Pas une raison pour, comme le 3 janvier, taper sur sa femme, lui serrer le cou, lui jeter une chaise dans le dos, lui dire qu’elle doit retourner en Algérie en lui laissant les enfants et la menacer : « Je vais te tuer, je vais t’égorger. »
Il allait si mal en cette fin d’année que sa femme et ses enfants s’étaient réfugiés chez le père de Toufik. Le vieil homme a d’ailleurs été bousculé le 3 et c’est lui qui qui a appelé les policiers : « Venez. Mon fils est dépressif, il est dangereux. » Sa femme témoigne : « C’est quelqu’un de bien, un bon père, mais je ne mérite pas les coups et les insultes. On n’en peut plus ! Il va mal, il a besoin de soins . » Régulièrement, elle est enfermée chez elle afin de ne pas risquer de croiser un homme. Elle se fait traiter de « salope », « pute », « sale chienne ». Aux policiers, il a d’ailleurs expliqué qu’il ne lui ferait jamais de mal mais qu’il égorgerait volontiers « celui qui s’occupe de la chatte de ma femme ».

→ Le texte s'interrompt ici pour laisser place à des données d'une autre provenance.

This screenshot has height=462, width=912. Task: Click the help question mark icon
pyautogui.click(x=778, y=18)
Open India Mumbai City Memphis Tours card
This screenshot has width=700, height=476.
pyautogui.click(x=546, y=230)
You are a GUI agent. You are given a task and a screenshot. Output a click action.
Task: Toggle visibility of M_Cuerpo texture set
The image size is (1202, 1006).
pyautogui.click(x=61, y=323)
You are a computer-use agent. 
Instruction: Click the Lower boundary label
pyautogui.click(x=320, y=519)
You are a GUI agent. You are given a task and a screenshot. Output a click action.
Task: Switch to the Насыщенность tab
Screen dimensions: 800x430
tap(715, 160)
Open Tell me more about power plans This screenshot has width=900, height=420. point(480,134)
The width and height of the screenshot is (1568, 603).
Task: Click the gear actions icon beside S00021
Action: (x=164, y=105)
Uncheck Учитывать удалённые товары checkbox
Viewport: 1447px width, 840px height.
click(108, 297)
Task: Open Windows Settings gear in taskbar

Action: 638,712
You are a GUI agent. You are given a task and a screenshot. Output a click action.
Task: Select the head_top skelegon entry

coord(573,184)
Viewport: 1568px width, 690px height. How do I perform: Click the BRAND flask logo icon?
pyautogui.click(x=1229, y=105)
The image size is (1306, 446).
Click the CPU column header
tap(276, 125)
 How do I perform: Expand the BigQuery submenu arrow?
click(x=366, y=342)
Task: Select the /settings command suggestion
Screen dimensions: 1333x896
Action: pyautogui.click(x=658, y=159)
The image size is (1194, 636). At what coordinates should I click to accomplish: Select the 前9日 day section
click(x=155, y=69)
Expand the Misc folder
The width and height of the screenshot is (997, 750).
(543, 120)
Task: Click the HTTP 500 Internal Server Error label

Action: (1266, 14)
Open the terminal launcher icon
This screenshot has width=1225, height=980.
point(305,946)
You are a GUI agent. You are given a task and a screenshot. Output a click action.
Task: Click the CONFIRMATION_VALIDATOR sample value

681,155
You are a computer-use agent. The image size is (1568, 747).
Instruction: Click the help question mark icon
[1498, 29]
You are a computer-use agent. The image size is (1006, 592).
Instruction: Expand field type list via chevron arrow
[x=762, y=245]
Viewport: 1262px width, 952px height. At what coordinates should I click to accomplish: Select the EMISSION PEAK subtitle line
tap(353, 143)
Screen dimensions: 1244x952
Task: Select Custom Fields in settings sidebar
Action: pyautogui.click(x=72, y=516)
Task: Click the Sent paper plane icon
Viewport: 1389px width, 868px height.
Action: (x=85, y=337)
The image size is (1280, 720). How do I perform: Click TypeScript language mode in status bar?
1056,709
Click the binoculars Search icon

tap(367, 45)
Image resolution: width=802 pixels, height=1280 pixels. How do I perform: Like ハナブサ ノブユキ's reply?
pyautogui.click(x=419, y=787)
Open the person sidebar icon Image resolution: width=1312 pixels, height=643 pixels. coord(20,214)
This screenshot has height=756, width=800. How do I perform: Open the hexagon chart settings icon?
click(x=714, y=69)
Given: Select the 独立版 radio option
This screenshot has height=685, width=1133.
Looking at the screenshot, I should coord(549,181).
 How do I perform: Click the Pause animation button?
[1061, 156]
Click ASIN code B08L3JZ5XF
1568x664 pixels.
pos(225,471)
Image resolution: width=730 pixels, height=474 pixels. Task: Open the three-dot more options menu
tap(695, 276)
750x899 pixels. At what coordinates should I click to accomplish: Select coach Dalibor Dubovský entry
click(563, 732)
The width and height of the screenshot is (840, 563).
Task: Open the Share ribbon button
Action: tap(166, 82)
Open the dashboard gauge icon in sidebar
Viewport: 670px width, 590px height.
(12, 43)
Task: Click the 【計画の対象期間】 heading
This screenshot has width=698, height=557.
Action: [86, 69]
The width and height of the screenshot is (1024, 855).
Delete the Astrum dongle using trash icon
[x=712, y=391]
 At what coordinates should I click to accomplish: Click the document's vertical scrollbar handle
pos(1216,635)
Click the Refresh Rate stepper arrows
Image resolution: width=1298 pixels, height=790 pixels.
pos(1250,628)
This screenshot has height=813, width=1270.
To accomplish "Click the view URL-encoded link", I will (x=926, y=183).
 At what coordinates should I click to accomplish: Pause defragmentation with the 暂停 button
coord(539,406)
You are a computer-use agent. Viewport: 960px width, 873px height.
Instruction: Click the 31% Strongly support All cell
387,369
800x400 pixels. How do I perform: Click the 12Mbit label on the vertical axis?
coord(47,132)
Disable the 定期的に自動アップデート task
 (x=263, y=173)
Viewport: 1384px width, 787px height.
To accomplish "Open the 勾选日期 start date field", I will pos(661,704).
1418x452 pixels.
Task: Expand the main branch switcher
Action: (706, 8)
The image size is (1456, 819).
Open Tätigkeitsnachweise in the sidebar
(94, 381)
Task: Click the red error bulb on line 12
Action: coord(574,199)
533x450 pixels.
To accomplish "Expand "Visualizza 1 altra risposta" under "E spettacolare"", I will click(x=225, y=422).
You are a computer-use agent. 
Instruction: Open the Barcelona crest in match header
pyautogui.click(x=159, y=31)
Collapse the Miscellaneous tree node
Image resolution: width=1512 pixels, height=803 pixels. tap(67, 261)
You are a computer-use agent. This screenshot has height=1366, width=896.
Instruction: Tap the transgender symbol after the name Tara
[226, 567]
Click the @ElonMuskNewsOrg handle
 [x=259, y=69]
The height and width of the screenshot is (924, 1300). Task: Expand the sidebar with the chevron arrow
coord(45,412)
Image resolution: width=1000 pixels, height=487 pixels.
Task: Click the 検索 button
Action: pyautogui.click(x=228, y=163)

La parano n’est pas loin, on le comprend quand Toufik déroule son histoire : « J’étais contrôleur et délégué syndical CGT aux bus Ametis à Amiens. » Un coup d’œil aux archives du Courrier picard nous apprend qu’il était très actif (version positive) voire un sacré emmerdeur (version patronale). À l’époque, en plus, les élus du personnel se battaient entre eux à Ametis, sur fond de rivalités entre syndicats, voire entre régions du Maghreb. Ça n’a pas fait un pli : « En décembre 2015, deux jours après avoir cessé d’être protégé comme élu, ils m’ont viré, soi-disant pour un arrêt-maladie en retard. » Ce jour-là, Toufik, certainement fragile avant, n’a pas seulement perdu un revenu fixe : sa dignité figurait dans son solde de tout compte. « Tout ce que ma femme dit est vrai, pour elle, pour mes enfants, j’aurais voulu être à la hauteur. » On comprend alors qu’en s’érigeant en petit taliban du foyer, Toufik veut compenser le statut social qu’il a perdu trois ans plus tôt.
La procureure réclame de la prison ferme. Le tribunal n’en voit pas l’utilité. Il prononce huit mois, certes, mais sans mandat de dépôt. Toufik a interdiction de rencontrer sa femme (ça lui fera des vacances ailleurs qu’au bled), de paraître au domicile et obligation de se soigner.